Extrait du texte |
Lorsque les activités fonctionnent à plein régime, MTY emploie 17 000 personnes au Québec. Le groupe compte 1150 établissements dans la province, dont 268 avec salle à manger et service aux tables. Actuellement, une trentaine peut accueillir des clients à l’intérieur.

Du côté de l’Association Restauration Québec (ARQ), on demande également l’ouverture des terrasses au plus vite et l’accès aux salles à manger pour les gens d’une même bulle familiale. L’Association s’attend à un été difficile si les établissements ne peuvent pas bientôt déterminer leurs besoins en main-d’œuvre. « La saison touristique risque d’être assez particulière », souligne François Meunier, vice-président aux affaires corporatives et gouvernementales de l’ARQ.

« Si on connaît autant d’effervescence que l’an dernier avec le tourisme intra-Québec, ce qui va arriver, c’est qu’il y a des restaurants qui ne seront peut-être pas capables de servir tous les Québécois qui iront visiter la Gaspésie, l’Estrie ou les Laurentides. On peut penser qu’il va y avoir des capacités d’accueil coupées, des heures de service coupées, voire même des journées. »

Une crainte également formulée par Jean Bédard qui s’attend à devoir repousser l’ouverture de certains restaurants. Dans d’autres cas, on devra servir uniquement le soir ou fermer le dimanche, par exemple. « Les consommateurs vont peut-être être un peu déçus de l’offre de restauration. Si on veut relancer le centre-ville, si on veut relancer les hôtels. Ça va prendre du monde pour travailler. »

Les données |

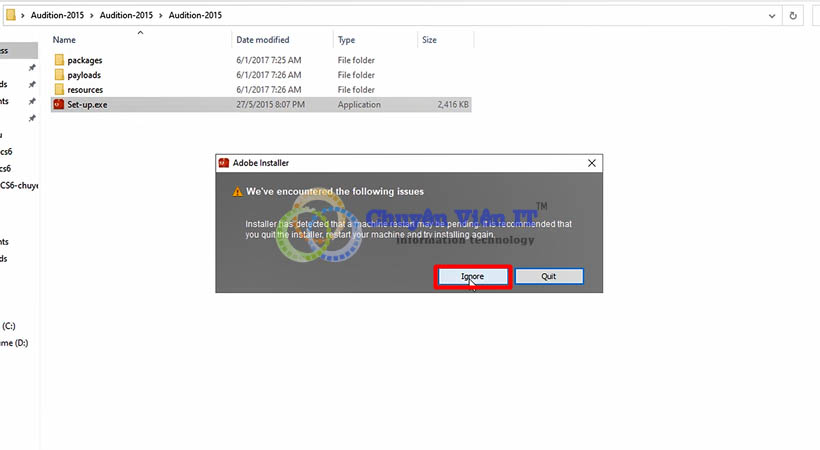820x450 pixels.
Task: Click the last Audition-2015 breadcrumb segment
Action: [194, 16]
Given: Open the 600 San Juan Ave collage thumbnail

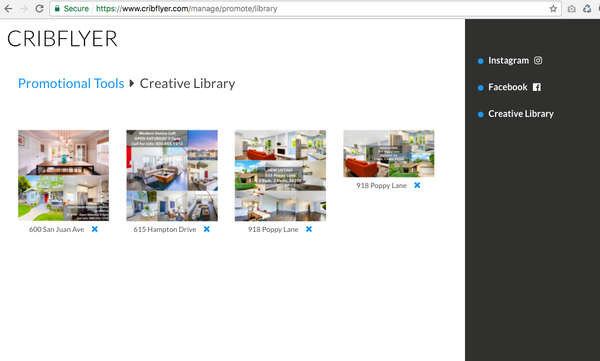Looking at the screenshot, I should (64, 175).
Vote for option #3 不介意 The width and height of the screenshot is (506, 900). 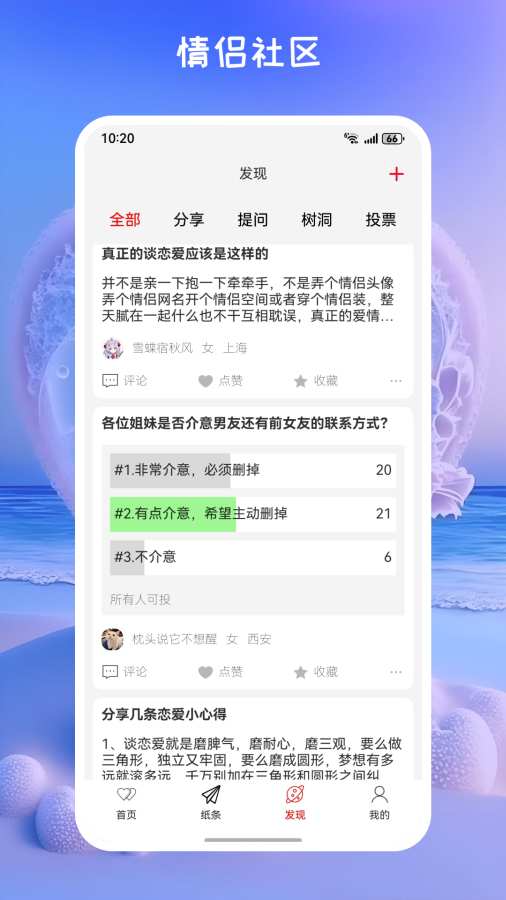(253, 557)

==

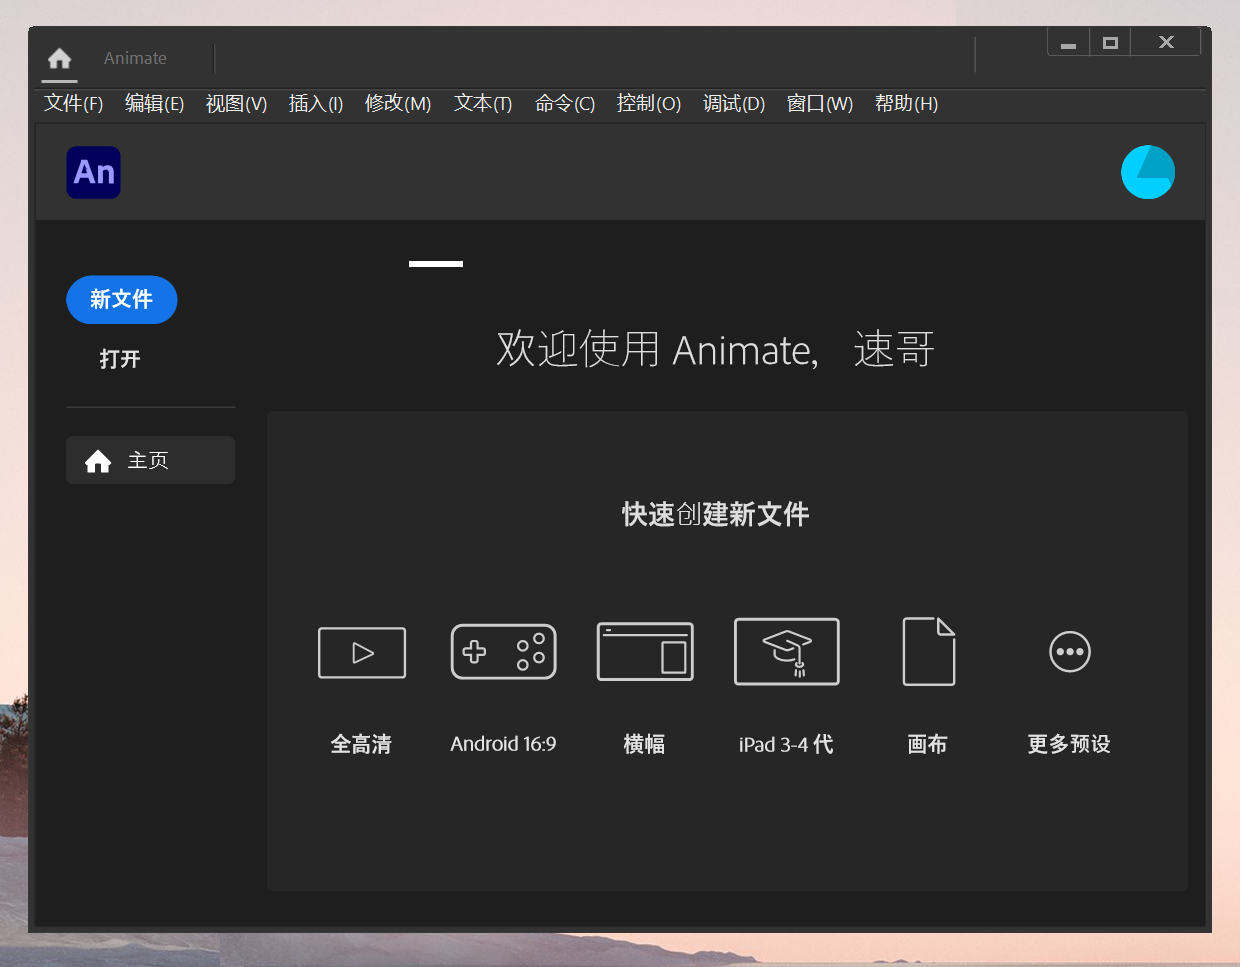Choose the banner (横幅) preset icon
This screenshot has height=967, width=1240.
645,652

Consigne |
Recopiez le passage de l'extrait sur la restauration au Québec compris entre « Lorsque les activités » et « clients à l’intérieur. », ces deux segments inclus. Les enregistrements constituent un matériau indépendant de l'extrait sur la restauration au Québec.

Réponse |
Lorsque les activités fonctionnent à plein régime, MTY emploie 17 000 personnes au Québec. Le groupe compte 1150 établissements dans la province, dont 268 avec salle à manger et service aux tables. Actuellement, une trentaine peut accueillir des clients à l’intérieur.